= What to produce =
Write the next part of the guide to setting up EasyDeL on TPU Research Cloud, starting right after its last line. The data that follows the guide is separate from it.

---------- Text block ----------

Getting Started with EasyDeL on TPU Research Cloud (TRC)#

Welcome to the TPU Research Cloud (TRC) platform! This guide will help you set up EasyDeL on Google Cloud TPUs for high-performance model training and fine-tuning. TRC provides free access to state-of-the-art TPU accelerators, enabling efficient training of large language models with EasyDeL’s JAX-based framework.

Why EasyDeL on TRC?#

EasyDeL is designed for maximum performance and flexibility on TPU hardware:

  • High Performance: Optimized JAX implementation for multi-host TPU training

  • Efficient Memory Usage: Advanced sharding strategies and mixed precision support

  • Production Ready: Streamlined workflows from research to deployment

  • Fully Customizable: Build your own training pipelines or use ready-made scripts

Initial Setup#

1. Install and Configure eopod#

First, install eopod, the command-line tool for managing TPU pods:

pip install eopod

Troubleshooting: If you encounter a “command not found” error, add your local bin to PATH:

echo 'export PATH="$HOME/.local/bin:$PATH"' >> ~/.bashrc
source ~/.bashrc

Configure eopod with your TPU project details:

eopod configure --project-id YOUR_PROJECT_ID --zone YOUR_ZONE --tpu-name YOUR_TPU_NAME

2. Install Required Dependencies#

Install the necessary packages for model training and conversion:

# Install required dependencies
eopod run pip install torch --index-url https://download.pytorch.org/whl/cpu

# Install EasyDeL from the latest source
eopod run pip install git+https://github.com/erfanzar/easydel

3. Set Up Authentication#

Connect to your experiment tracking and model hosting accounts:

# Login to Hugging Face Hub
eopod run "python -c 'from huggingface_hub import login; login(token=\"YOUR_HF_TOKEN\")'"

---------- Dataset content ----------

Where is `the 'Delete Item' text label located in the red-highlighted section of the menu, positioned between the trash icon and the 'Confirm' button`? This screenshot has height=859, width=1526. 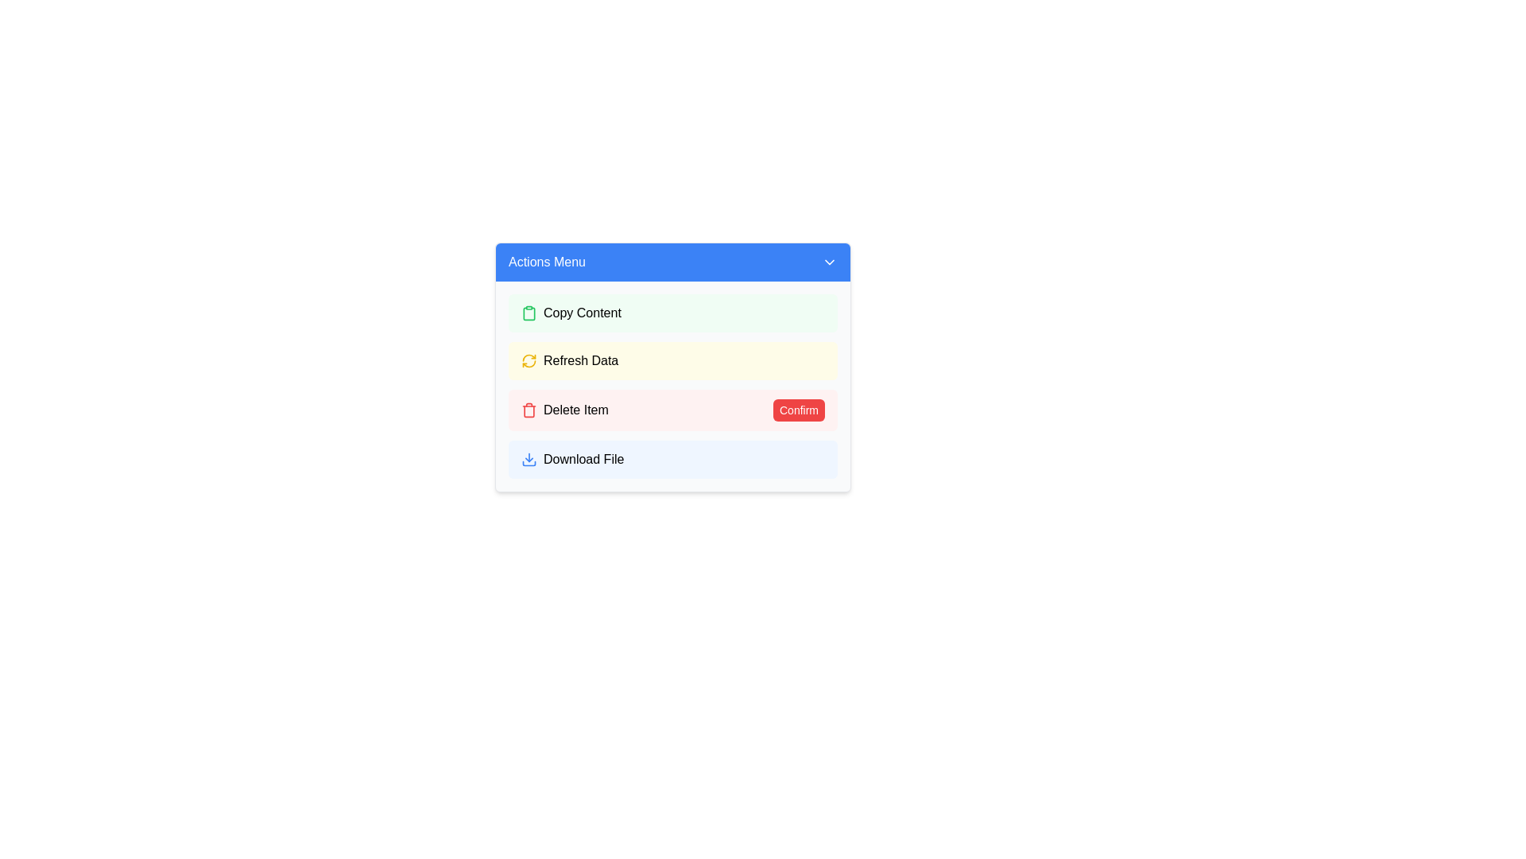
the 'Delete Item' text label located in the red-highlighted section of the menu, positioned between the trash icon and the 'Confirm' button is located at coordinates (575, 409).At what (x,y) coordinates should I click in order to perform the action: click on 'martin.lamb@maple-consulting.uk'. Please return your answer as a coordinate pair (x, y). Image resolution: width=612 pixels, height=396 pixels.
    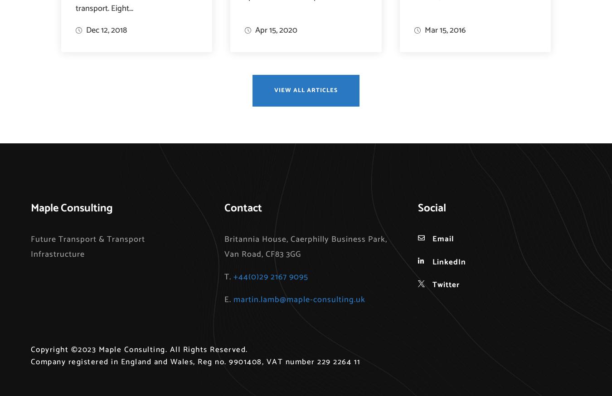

----------

= Reply to the exercise =
# Login to Weights & Biases
eopod run python -m wandb login YOUR_WANDB_TOKEN

Fine-Tuning Methods#

EasyDeL provides several state-of-the-art fine-tuning techniques. Below you’ll find examples for each method with explanations of their use cases.

Tip: To explore all available parameters for any script, use the --help flag:

eopod run python -m easydel.scripts.finetune.dpo --help

Direct Preference Optimization (DPO)#

Use Case: Fine-tune a model from human preference data to align with human preferences without needing a separate reward model.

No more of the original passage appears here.